Jusqu’à 900 000 installations observées

D’après les données de télémétrie de Microsoft Defender, certaines de ces extensions ont été téléchargées environ 900 000 fois. Les chercheurs indiquent également avoir détecté leur présence dans plus de 20 000 tenants d’entreprise, ce qui souligne leur diffusion dans des environnements professionnels où les utilisateurs interagissent fréquemment avec des outils d’IA. Les informations collectées peuvent inclure l’URL complète des pages consultées ainsi que le contenu des conversations générées par les modèles de langage. Ces données peuvent contenir du code source, des documents internes, des informations stratégiques ou d’autres contenus sensibles utilisés dans le travail quotidien.
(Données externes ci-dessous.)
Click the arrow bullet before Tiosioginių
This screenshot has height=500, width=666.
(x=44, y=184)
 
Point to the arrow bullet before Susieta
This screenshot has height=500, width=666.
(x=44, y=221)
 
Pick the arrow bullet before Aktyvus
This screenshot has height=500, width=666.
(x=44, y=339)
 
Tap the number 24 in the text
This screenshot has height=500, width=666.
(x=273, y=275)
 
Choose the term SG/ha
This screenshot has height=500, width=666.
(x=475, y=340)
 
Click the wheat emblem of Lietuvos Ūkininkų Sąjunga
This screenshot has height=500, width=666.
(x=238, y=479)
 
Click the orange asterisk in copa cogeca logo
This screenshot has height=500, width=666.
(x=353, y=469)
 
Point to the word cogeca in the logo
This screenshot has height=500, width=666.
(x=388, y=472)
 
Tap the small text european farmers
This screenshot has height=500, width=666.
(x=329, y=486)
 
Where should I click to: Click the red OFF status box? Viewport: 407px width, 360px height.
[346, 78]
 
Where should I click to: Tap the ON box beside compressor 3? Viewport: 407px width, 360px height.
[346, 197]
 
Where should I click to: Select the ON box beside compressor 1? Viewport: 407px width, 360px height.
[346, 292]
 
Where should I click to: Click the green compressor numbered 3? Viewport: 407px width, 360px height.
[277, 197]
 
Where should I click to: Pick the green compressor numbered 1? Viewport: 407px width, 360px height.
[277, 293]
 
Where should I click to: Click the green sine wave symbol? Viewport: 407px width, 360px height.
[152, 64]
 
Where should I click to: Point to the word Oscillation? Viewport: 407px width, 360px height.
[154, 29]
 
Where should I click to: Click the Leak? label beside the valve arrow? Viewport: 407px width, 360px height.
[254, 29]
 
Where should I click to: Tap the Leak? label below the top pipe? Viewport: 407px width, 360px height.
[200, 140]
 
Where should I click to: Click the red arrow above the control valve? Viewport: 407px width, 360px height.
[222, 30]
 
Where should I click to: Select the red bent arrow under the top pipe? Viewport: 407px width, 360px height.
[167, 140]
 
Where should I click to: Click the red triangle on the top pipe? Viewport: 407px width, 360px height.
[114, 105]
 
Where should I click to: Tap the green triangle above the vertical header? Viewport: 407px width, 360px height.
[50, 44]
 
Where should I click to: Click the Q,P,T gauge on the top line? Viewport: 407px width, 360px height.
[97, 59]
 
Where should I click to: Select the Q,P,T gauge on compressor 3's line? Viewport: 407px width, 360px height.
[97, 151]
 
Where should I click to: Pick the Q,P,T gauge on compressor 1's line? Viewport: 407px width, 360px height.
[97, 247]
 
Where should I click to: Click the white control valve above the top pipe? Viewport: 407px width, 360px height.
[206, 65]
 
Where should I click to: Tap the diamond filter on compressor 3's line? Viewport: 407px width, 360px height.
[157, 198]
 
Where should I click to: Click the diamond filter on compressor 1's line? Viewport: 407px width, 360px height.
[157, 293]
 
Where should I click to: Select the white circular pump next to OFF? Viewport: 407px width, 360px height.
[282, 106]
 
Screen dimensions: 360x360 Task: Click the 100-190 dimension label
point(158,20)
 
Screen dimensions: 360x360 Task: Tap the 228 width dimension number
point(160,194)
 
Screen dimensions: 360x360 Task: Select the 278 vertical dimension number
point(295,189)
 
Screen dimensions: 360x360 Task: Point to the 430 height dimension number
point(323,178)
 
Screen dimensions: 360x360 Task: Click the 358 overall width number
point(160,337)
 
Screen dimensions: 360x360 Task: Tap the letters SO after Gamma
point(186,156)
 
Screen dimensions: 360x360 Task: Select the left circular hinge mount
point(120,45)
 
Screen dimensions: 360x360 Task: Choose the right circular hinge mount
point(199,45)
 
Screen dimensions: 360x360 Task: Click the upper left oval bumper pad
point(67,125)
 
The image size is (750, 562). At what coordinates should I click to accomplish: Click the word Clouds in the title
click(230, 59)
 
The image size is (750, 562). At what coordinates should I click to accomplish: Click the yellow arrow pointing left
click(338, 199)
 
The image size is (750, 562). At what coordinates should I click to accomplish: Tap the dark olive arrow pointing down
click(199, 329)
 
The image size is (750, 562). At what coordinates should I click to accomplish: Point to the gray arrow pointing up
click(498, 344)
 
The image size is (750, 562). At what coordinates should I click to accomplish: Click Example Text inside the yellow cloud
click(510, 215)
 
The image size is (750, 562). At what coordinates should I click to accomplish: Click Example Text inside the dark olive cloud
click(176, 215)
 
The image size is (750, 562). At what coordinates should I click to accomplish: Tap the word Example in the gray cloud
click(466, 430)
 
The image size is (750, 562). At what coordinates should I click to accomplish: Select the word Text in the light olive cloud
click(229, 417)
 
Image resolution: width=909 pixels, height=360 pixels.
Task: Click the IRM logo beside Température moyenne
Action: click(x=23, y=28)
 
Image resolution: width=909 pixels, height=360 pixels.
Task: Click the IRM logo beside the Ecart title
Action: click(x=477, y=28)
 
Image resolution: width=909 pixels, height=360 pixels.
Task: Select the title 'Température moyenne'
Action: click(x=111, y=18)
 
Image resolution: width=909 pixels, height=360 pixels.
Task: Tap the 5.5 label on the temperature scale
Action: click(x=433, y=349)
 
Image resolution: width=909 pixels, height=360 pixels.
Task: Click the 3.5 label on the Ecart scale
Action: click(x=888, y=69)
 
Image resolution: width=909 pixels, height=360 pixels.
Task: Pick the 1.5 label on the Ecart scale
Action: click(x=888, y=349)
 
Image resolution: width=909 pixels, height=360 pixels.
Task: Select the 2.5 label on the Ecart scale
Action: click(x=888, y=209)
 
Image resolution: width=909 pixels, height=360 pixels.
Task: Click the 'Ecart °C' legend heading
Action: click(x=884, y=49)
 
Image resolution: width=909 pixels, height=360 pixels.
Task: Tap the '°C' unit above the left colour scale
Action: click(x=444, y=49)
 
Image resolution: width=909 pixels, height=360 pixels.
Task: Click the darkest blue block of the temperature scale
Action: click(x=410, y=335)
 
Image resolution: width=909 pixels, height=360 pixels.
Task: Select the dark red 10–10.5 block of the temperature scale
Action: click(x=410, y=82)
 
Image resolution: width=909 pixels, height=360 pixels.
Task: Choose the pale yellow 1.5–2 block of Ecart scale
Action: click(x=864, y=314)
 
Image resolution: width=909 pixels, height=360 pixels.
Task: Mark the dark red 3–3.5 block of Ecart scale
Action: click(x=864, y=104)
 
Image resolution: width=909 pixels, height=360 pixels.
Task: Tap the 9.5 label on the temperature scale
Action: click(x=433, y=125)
Un nouveau risque lié à l’usage des IA dans le navigateur

Les chercheurs soulignent que l’essor rapide des assistants IA intégrés au navigateur crée un nouveau vecteur d’attaque. De nombreux outils sont installés pour faciliter l’accès aux modèles de langage, souvent avec des permissions étendues permettant de lire ou modifier le contenu des pages web. Dans ce contexte, une extension malveillante peut devenir un mécanisme de collecte de données persistant, capable d’exfiltrer des informations issues des interactions quotidiennes avec les modèles d’IA. Ce type d’attaque illustre l’évolution du paysage des menaces à mesure que les usages professionnels des assistants génératifs se généralisent.